### Extracted information
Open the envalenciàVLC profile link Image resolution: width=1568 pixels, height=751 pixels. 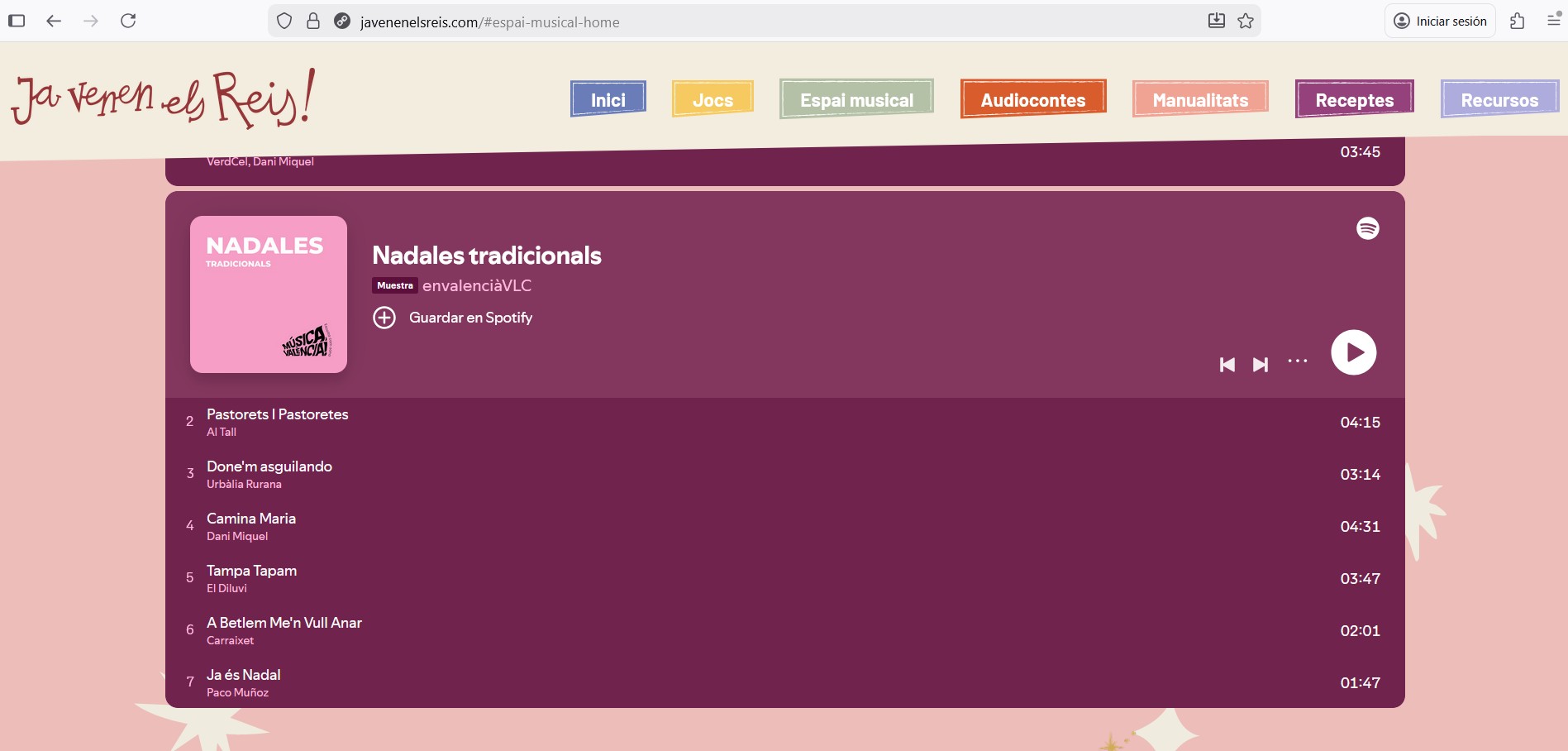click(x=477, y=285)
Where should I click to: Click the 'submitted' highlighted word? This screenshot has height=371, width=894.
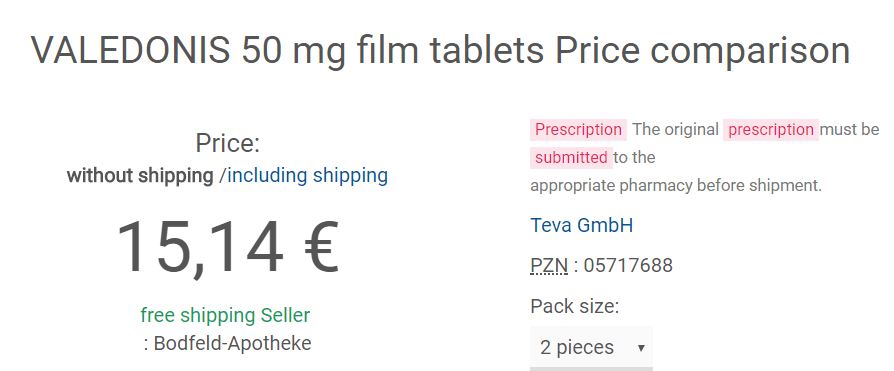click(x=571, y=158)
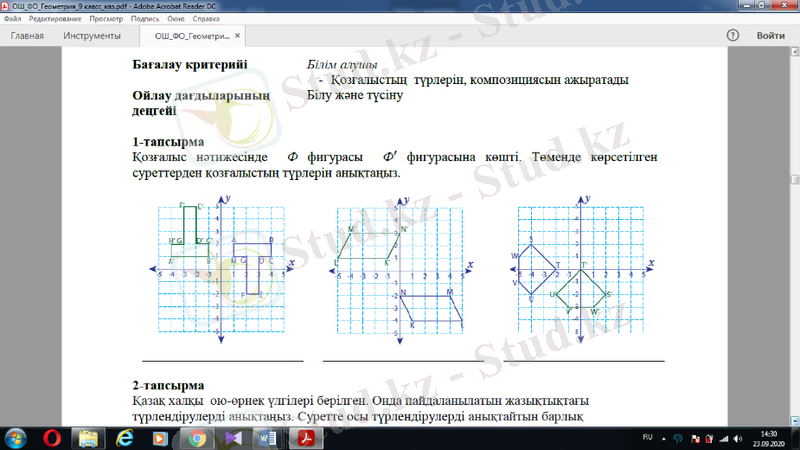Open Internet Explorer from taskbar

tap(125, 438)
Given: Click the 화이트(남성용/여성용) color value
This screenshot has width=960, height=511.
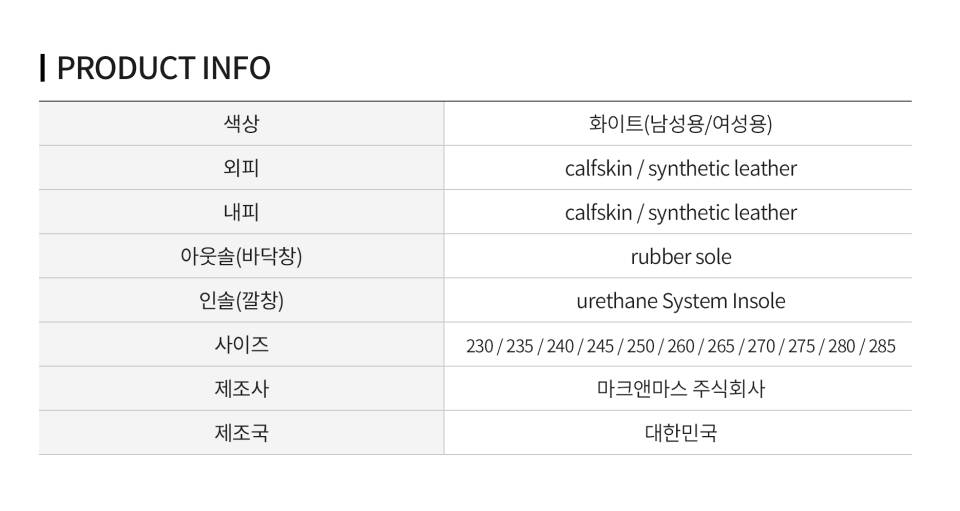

### Problem to solve
Copy exactly, and only, the lines from the line containing "Given: Click the 화이트(남성용/여성용) color value" through the final line of the material above, with no pictures.

### Answer area
Given: Click the 화이트(남성용/여성용) color value
This screenshot has width=960, height=511.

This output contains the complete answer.